* Exercise details
Copy the lines below word for word, starting with the line that contains "771x408 pixels. At" and continuing through the last line. Leave out the pictures.

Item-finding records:
* start *

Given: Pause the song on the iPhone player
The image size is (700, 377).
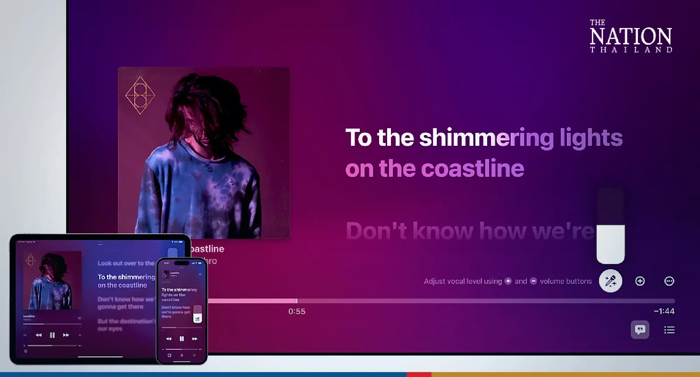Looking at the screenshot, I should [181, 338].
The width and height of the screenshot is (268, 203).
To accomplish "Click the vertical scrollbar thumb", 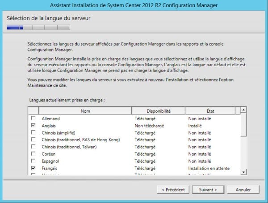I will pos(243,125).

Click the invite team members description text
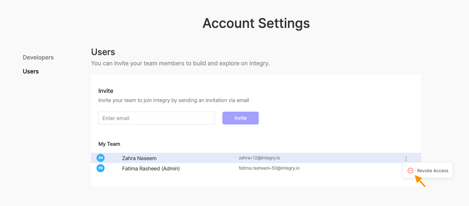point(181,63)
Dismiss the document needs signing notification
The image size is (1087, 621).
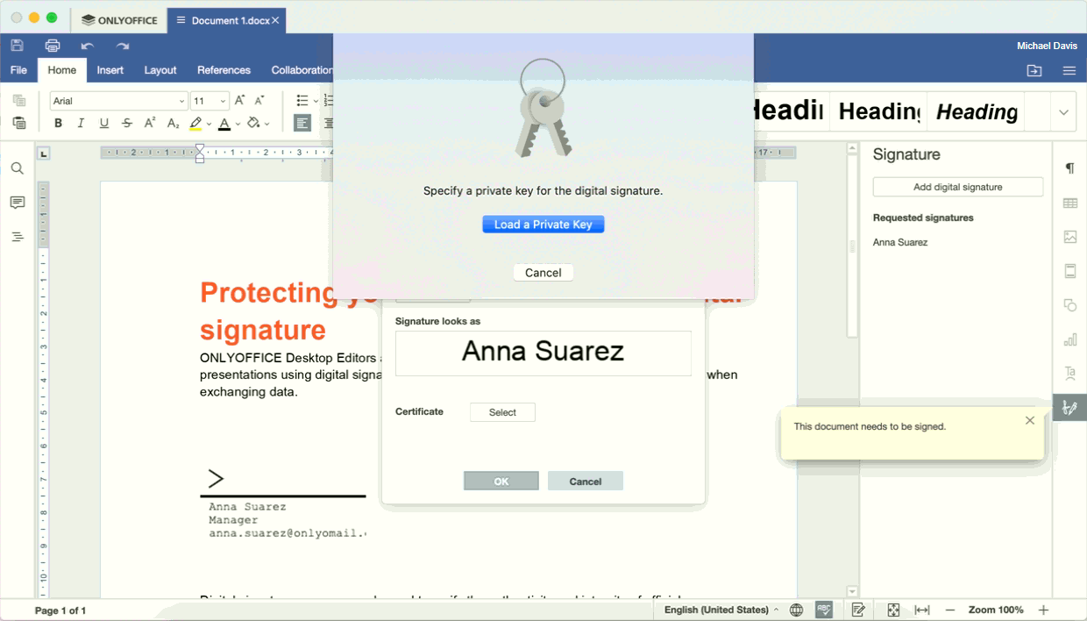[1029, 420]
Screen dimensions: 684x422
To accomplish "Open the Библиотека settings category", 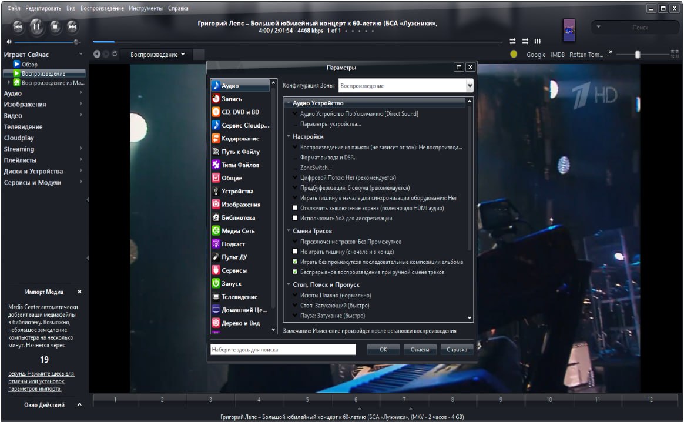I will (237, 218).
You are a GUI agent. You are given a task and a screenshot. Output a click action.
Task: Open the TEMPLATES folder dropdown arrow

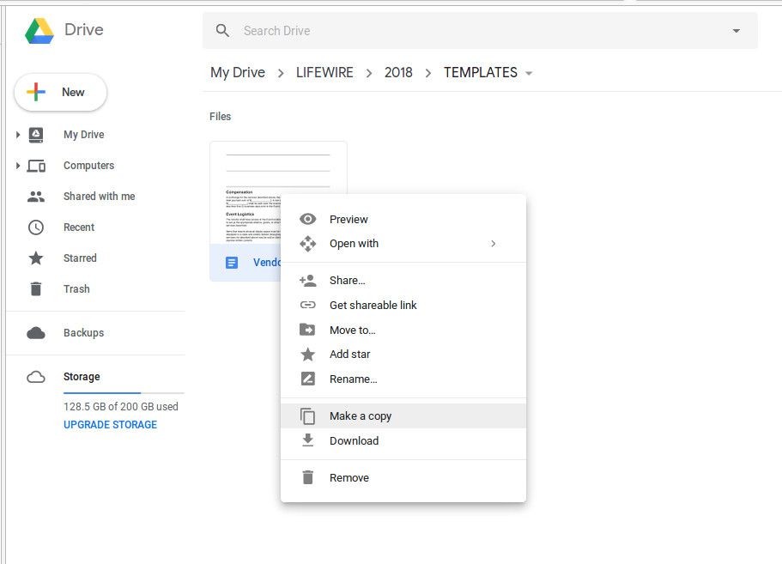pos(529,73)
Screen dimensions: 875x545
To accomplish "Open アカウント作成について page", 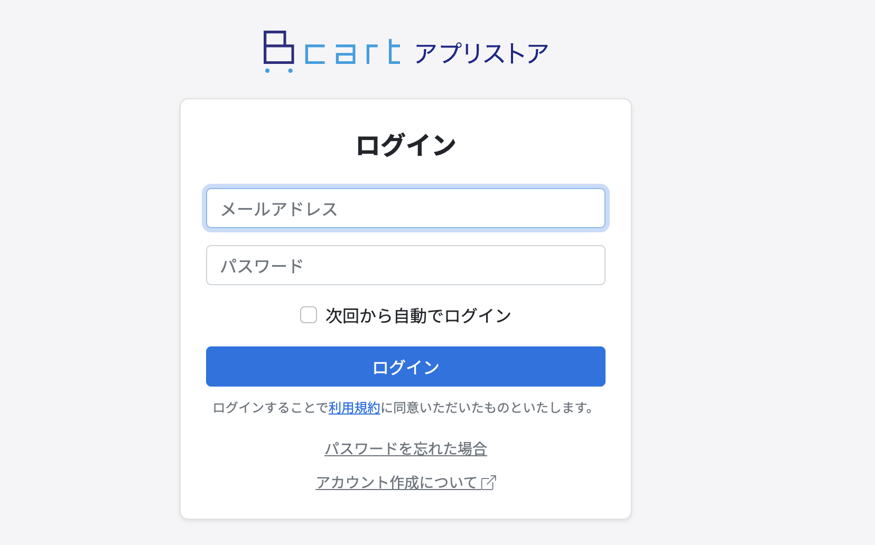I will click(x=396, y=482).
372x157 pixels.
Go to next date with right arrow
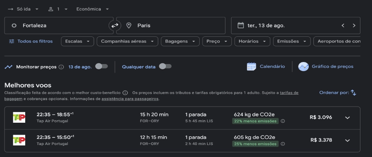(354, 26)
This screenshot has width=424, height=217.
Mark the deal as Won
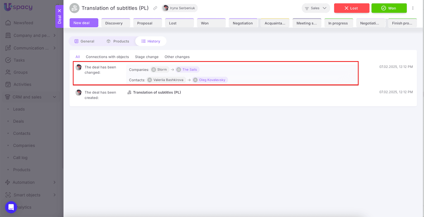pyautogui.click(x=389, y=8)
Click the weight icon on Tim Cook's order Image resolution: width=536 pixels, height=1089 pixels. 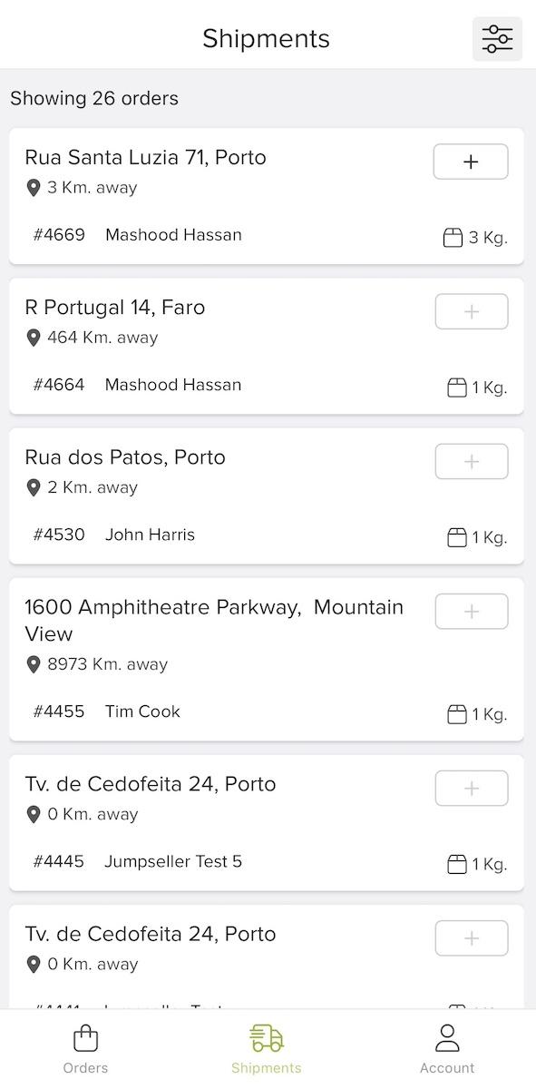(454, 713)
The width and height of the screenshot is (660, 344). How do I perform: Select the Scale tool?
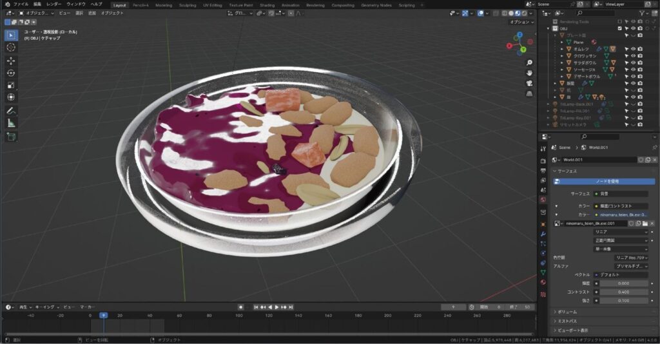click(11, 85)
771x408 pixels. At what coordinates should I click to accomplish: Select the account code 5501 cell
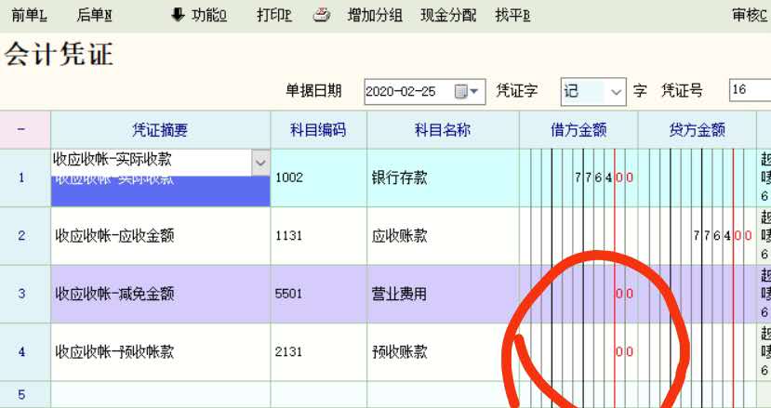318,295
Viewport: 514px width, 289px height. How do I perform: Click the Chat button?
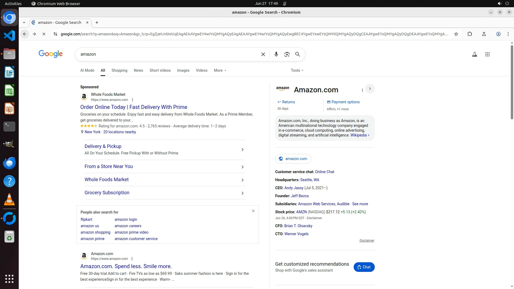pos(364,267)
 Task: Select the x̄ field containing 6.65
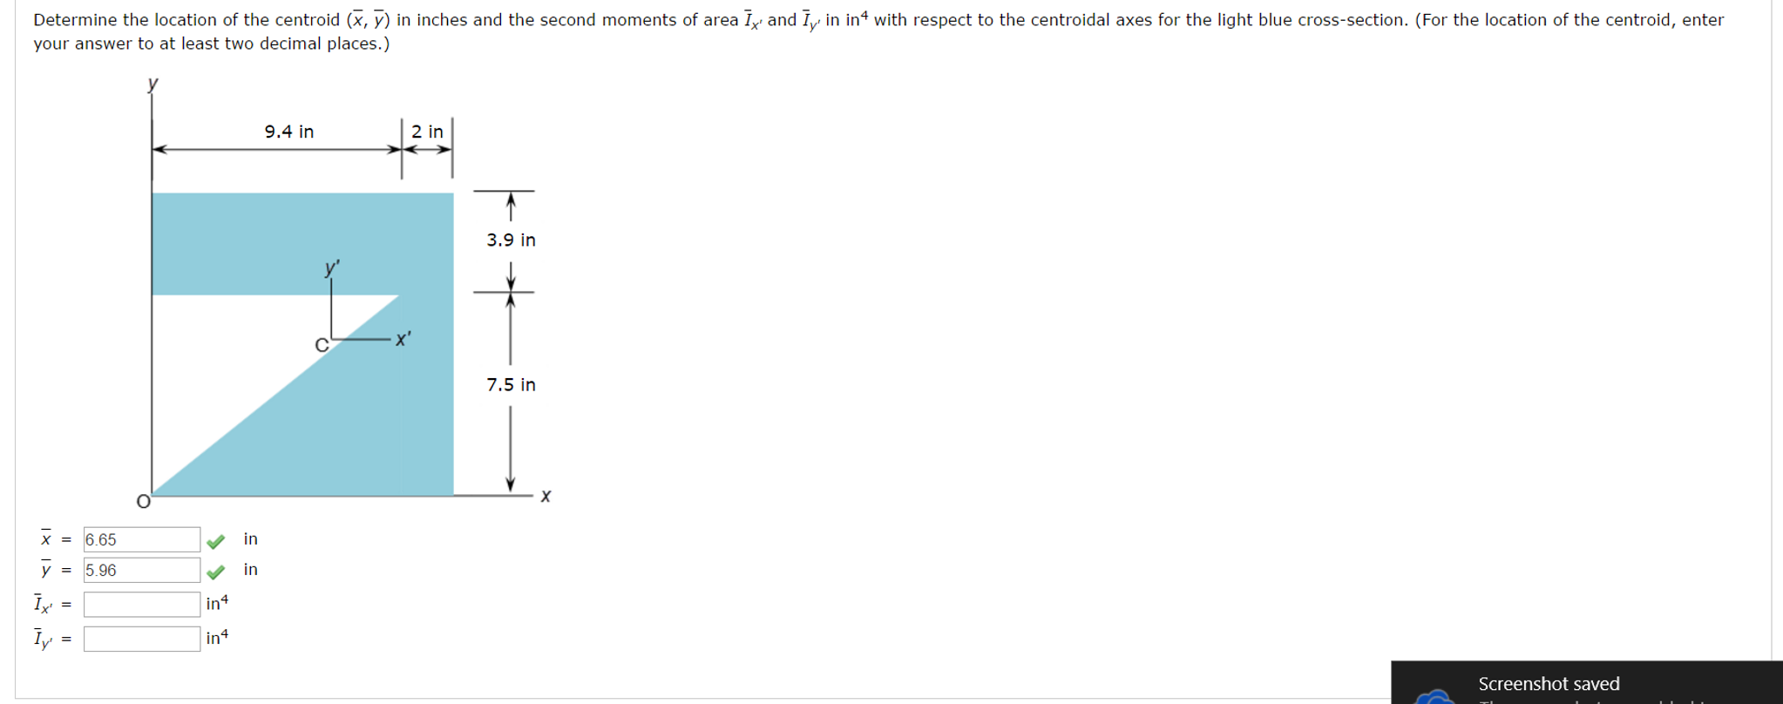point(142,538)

* end *

* Solved exercise
771x408 pixels. At what coordinates should I click to accomplish: Select the account code 5501 cell
318,295
Viewport: 514px width, 289px height. How do I perform: Click the Chat button?
pos(364,267)
 Task: Select the x̄ field containing 6.65
point(142,538)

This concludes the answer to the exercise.